ASSIGNED TASK:
Will you write out, word for word, every line from the one with "Task: Check the first User row checkbox" to the final line of the data below, with the pictures left out?

MATERIAL FOR THIS TASK section start

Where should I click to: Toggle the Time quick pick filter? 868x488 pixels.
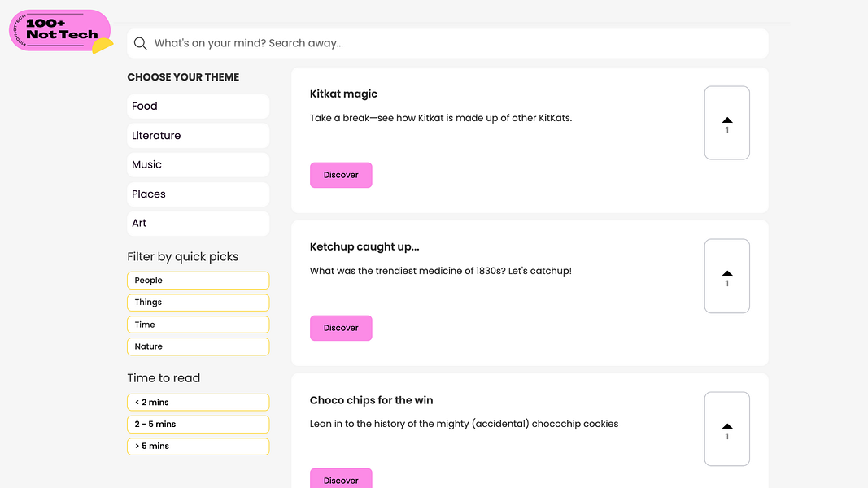pos(198,325)
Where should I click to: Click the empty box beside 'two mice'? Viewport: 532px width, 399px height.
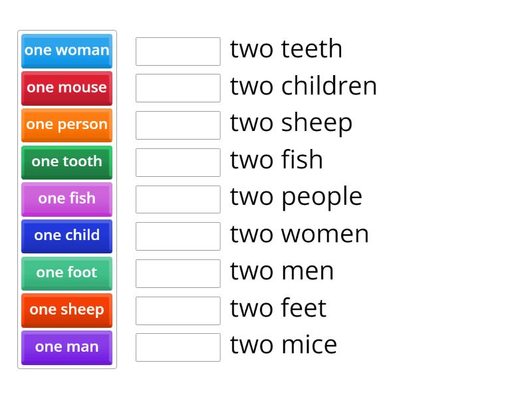178,347
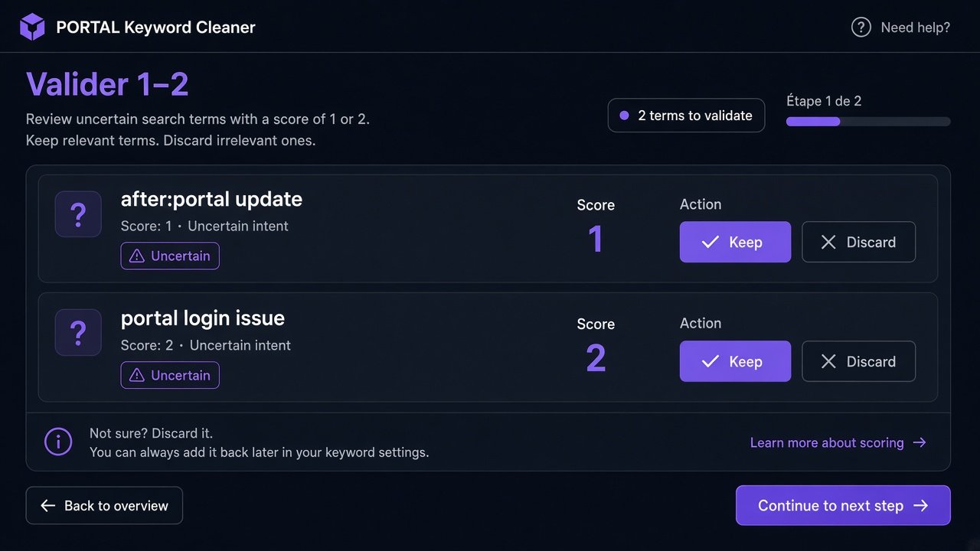This screenshot has width=980, height=551.
Task: Click question mark icon beside after:portal update
Action: [x=78, y=214]
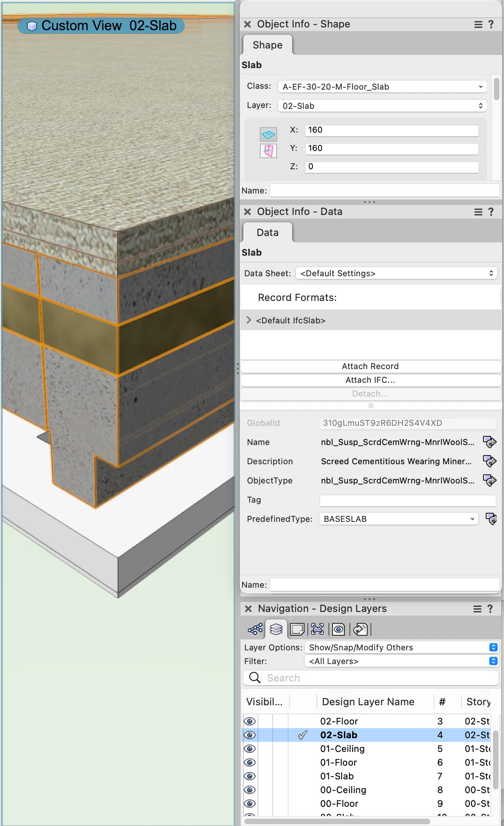This screenshot has height=826, width=504.
Task: Switch to Sheet Layers navigation icon
Action: click(x=297, y=629)
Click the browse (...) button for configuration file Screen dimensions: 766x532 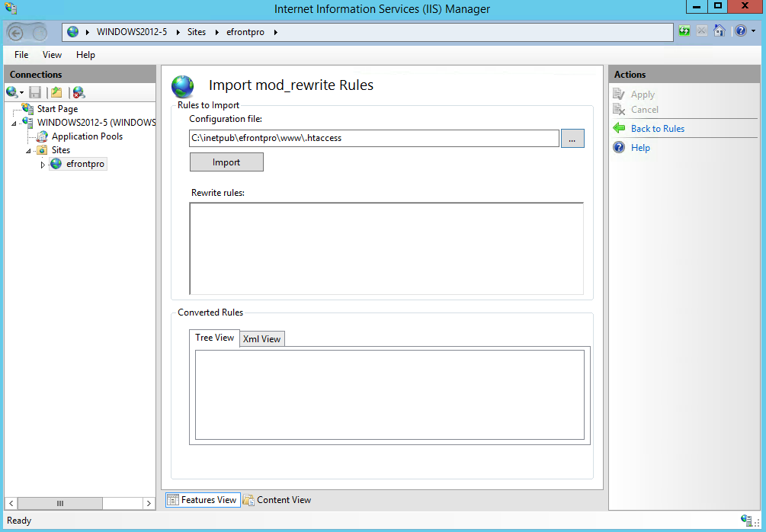tap(572, 139)
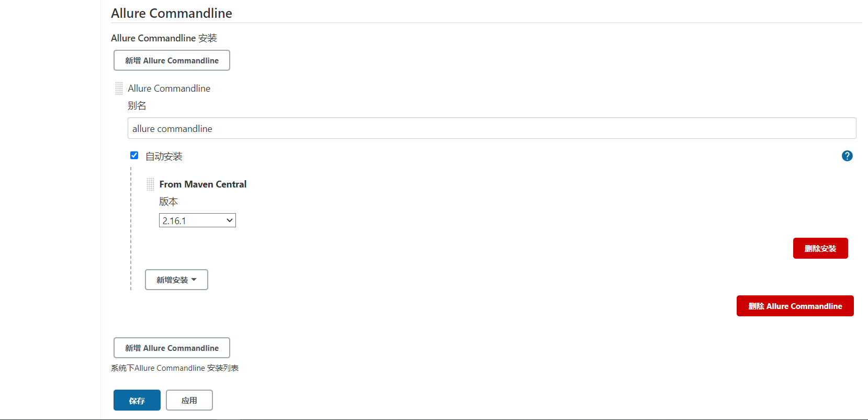Save settings with the 保存 button

point(137,400)
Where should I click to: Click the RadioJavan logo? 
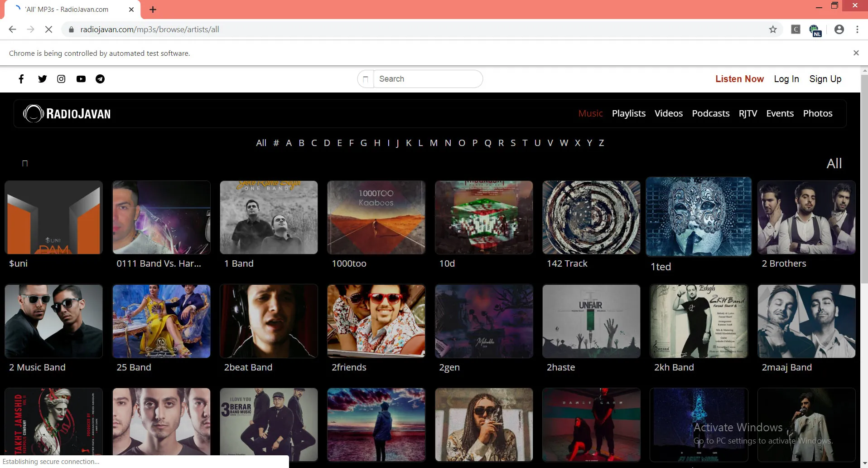(67, 113)
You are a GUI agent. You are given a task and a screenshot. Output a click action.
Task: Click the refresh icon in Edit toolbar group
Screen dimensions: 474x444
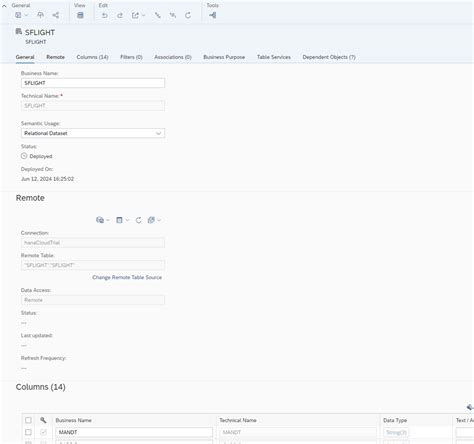[188, 15]
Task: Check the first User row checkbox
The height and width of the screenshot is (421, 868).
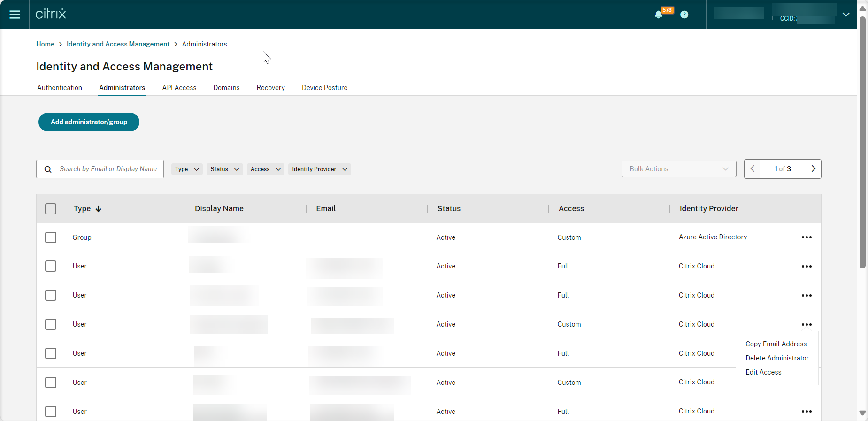Action: click(x=51, y=266)
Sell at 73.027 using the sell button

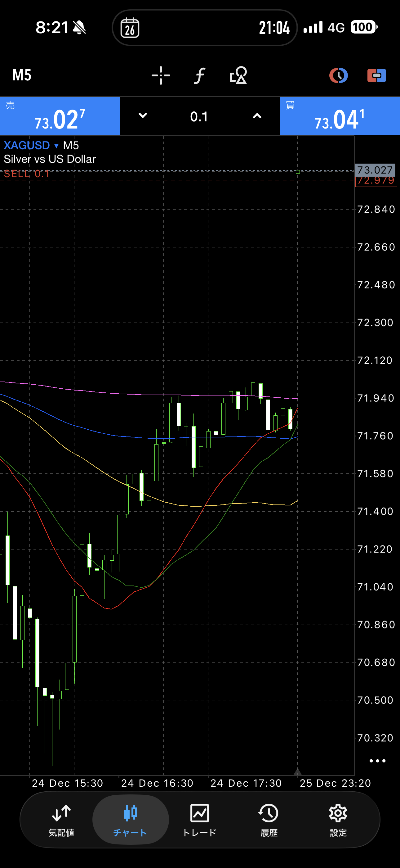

MATERIAL FOR THIS TASK section end

OUTPUT FOR THIS EXERCISE:
Task: Check the first User row checkbox
The height and width of the screenshot is (421, 868).
Action: click(x=51, y=266)
Sell at 73.027 using the sell button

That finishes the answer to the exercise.